La bande saoudo-turco-américaine a décidé d’augmenter les envois d’armement à destination des terroristes « modérés » syriens. Nous nous demandions il y a trois semaines à quoi jouaient les Etats-Unis. Réponse : au pompier-pyromane. Que faisait donc Kerry à Vienne il y a quelques jours ? Plus grave : il est maintenant question de fournir à des « rebelles sélectionnés » (LOL) des armes anti-aériennes, évidemment dirigées contre les avions russes. Quand on sait que les quelques groupes rebelles modérés qui restent encore en Syrie se font piquer leur armement par Al Qaeda ou l’EI, quand ils ne passent carrément pas avec armes et bagages dans les groupes islamistes, cela n’augure rien de bon…

Réponse du berger à la bergère ? Un avion russe a défié l’interdiction de survol du Yémen décrétée par la coalition saoudienne pour se poser sur l’aéroport de Sanaa, la capitale aux mains des rebelles chiites houthis. Officiellement, il est chargé d’aide humanitaire, mais on a vu dans le Donbass et en Syrie ce que peut être l’aide humanitaire russe. Quelques missiles anti-aériens – tiens tiens, les mêmes que ceux que Riyad veut donner aux rebelles syriens – sont si vite cachés parmi les caisses de médicaments… Pour chaque avion russe abattu en Syrie, un avion saoudien abattu au Yémen ?
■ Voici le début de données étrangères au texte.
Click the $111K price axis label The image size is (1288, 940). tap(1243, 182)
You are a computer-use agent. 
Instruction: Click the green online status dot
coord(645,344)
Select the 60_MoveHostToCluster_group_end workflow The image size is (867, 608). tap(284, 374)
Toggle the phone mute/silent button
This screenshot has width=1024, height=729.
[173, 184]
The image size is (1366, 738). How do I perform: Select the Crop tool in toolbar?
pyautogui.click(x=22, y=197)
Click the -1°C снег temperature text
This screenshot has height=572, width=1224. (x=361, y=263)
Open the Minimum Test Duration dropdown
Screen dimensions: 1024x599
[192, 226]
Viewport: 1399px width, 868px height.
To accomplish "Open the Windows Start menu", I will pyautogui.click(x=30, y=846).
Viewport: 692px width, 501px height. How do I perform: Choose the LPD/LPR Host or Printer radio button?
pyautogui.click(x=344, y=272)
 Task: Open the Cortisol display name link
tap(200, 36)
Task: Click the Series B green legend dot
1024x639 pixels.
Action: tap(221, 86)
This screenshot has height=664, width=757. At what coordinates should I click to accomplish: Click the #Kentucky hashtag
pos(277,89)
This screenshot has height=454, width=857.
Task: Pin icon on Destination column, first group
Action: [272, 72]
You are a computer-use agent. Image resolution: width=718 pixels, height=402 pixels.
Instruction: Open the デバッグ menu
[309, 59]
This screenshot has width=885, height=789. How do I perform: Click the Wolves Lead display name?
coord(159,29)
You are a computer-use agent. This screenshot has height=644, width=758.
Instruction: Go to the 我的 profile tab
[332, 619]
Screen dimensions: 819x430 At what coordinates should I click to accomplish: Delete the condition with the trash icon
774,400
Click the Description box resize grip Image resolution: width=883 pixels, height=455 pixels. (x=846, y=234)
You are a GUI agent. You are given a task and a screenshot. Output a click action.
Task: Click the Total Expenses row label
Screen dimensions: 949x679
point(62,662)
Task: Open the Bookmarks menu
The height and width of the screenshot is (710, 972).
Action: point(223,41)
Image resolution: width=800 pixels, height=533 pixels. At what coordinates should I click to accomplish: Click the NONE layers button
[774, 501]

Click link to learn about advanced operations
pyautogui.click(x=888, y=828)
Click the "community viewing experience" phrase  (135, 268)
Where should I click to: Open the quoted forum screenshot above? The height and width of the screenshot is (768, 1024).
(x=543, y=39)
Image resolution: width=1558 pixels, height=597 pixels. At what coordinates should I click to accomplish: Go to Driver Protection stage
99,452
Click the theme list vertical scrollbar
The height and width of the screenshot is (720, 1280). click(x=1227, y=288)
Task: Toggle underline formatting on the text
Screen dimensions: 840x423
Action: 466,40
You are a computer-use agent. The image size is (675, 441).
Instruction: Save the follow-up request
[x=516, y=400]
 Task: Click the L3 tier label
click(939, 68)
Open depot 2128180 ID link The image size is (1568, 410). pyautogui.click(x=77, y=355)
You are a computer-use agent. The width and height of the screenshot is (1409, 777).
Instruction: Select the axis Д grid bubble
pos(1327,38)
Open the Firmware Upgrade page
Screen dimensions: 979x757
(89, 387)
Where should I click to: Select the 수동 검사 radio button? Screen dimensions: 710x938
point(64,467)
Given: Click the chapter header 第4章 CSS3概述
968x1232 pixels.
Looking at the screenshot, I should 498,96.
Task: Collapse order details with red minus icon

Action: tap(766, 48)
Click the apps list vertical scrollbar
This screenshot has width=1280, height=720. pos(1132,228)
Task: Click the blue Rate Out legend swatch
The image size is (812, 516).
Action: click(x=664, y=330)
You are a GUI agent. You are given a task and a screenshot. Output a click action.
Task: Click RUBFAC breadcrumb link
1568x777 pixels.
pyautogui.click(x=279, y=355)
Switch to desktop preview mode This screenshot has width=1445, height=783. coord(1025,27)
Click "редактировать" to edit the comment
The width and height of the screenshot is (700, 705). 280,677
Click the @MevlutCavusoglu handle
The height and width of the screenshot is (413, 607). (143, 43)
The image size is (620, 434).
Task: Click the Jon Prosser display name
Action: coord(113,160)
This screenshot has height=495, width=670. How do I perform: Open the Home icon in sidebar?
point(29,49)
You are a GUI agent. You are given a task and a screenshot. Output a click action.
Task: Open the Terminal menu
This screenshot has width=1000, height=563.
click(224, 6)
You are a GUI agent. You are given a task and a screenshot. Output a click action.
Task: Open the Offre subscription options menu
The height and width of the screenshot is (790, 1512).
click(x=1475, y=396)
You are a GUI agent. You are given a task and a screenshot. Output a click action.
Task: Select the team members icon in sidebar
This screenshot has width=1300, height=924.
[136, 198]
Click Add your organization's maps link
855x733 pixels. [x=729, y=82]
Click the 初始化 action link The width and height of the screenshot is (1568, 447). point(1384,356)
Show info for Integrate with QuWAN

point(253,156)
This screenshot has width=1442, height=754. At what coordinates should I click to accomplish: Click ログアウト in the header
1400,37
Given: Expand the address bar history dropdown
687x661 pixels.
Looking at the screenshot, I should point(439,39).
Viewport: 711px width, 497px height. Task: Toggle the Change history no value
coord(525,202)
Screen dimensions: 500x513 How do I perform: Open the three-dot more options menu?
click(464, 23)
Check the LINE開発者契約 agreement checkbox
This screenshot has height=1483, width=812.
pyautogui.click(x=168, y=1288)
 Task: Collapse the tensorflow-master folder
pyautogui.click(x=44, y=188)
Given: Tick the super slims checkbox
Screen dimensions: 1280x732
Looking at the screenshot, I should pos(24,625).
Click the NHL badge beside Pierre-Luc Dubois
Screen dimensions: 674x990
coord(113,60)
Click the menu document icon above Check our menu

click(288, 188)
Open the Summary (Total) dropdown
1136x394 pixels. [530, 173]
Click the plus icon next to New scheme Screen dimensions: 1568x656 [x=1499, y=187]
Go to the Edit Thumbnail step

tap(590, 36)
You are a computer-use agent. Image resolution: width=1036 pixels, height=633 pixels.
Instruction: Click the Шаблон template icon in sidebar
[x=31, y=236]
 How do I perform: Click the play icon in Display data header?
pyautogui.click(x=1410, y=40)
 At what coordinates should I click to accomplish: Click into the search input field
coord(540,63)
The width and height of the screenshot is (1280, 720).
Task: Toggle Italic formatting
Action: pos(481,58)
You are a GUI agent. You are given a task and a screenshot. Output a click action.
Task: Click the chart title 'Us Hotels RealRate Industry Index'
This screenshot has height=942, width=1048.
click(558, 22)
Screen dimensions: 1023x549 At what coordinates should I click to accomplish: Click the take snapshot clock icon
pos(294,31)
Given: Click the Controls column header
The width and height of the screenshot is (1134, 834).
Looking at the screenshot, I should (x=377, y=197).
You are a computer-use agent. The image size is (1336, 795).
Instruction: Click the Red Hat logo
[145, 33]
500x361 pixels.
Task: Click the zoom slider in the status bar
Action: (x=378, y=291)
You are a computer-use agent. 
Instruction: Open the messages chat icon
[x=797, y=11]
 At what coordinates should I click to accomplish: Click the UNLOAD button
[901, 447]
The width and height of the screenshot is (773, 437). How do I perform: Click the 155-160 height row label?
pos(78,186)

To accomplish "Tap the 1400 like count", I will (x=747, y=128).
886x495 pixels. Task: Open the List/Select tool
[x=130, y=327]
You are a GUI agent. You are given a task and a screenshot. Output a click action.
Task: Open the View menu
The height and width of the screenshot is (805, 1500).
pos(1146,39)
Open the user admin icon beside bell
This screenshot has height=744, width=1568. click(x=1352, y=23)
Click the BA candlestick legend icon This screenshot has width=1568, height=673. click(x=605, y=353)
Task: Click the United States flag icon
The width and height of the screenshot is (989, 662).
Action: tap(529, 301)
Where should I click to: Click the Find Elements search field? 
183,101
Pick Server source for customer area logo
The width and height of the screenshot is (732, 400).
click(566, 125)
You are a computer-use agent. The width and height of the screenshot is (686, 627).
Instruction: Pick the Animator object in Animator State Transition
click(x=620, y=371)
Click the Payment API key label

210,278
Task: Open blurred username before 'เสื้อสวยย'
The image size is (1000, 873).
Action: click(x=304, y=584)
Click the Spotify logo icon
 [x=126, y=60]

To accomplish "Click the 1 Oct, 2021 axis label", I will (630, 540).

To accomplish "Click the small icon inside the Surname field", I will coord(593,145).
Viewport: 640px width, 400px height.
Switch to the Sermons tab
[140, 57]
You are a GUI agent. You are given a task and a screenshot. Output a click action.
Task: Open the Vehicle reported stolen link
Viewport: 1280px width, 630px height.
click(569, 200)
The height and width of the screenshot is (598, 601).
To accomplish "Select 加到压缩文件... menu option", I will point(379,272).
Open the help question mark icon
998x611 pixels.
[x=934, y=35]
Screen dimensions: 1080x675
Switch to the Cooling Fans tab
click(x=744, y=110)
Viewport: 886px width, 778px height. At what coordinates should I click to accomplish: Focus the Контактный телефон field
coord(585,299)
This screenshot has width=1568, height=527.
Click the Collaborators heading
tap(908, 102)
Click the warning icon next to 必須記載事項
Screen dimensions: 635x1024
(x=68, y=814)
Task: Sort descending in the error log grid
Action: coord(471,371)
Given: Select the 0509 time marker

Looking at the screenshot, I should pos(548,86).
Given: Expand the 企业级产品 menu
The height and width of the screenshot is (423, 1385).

Aucun des deux camps ne veut désormais reculer et chacun est prêt à répondre du tac au tac. A ce petit jeu dangereux, Poutine a plus d’atouts que ses adversaires, pouvant franchir le Rubicon et armer les Kurdes contre les Turcs ou apporter une véritable aide militaire aux Houthis. Mais les derniers développements ne sont guère pour rassurer, que ce soit au Moyen-Orient ou à l’échelle mondiale. Et ce qui se passe en mer de Chine méridionale ne viendra pas le contredire. Aux dernières nouvelles, un sous-marin chinois a suivi pendant des heures un porte-avion US…

Les trois Grands ont passé la vitesse supérieure, les Etats-Unis pour tenter d’enrayer leur déclin, la Russie et la Chine pour l’accélérer. A Washington, la possibilité certes virtuelle d’une troisième guerre mondiale – contre la Russie ou la Chine, ou les deux – n’est d’ailleurs plus tout à fait taboue.